P4.3 Large-eddy simulation of a shear-driven planetary boundary layer flow: Comparison with the CASES'99 experiment observations

Tuesday, 10 August 2004
Casco Bay Exhibit Hall
Philippe J. Drobinski, Institut Pierre Simon Laplace/Service d'Aéronomie, Palaiseau, France; and P. Carlotti, J. L. Redelsperger, R. K. Newsom, and R. M. Banta

A recent study suggests that the neutral atmospheric surface layer (SL) can be divided into 2 sublayers (Drobinski et al. 2004): (i) the eddy surface layer (ESL) which is the lower sublayer where the longitudinal velocity fluctuation spectrum E11 displays an intermediate spectral range with a -1 power law; (ii) the shear surface layer (SSL) which is the upper sublayer, where E11 and E33 (vertical velocity spectrum) have the same spectral shape with a -1 subrange.

Several authors suggest that the -1 power law range measured in E11 is related to near-surface organized eddies. It was suggested that large eddies impinge onto the ground (top-down mechanism for eddy motion at high Reynolds number) where they generate internal boundary layers due to blocking in which smaller eddies develop (Hunt and Carlotti 2001).

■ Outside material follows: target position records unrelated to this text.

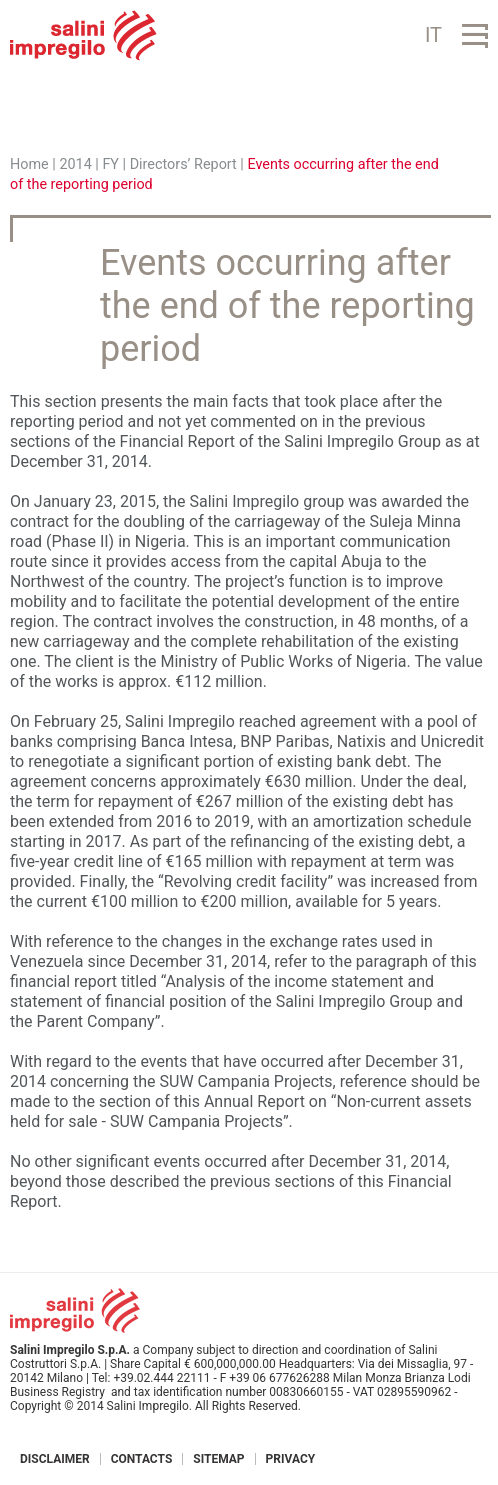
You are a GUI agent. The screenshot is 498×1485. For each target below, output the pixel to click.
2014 (75, 164)
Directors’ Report (183, 164)
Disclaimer (55, 1459)
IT (433, 35)
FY (110, 164)
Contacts (142, 1459)
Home (29, 164)
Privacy (291, 1459)
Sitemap (218, 1459)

Following the same argument, Drobinski et al. (2004) suggested that the ESL is the sublayer where blocking of impinging eddies is the dominating mechanism and where small-scale eddies are created, and that the SSL is the upper sublayer, where shear affects the isotropy of turbulence and where large-scale eddies also called streaks are created.

One of the goals of this study is to investigate the capability of large-eddy simulations to retrieve the ESL and SSL dynamics.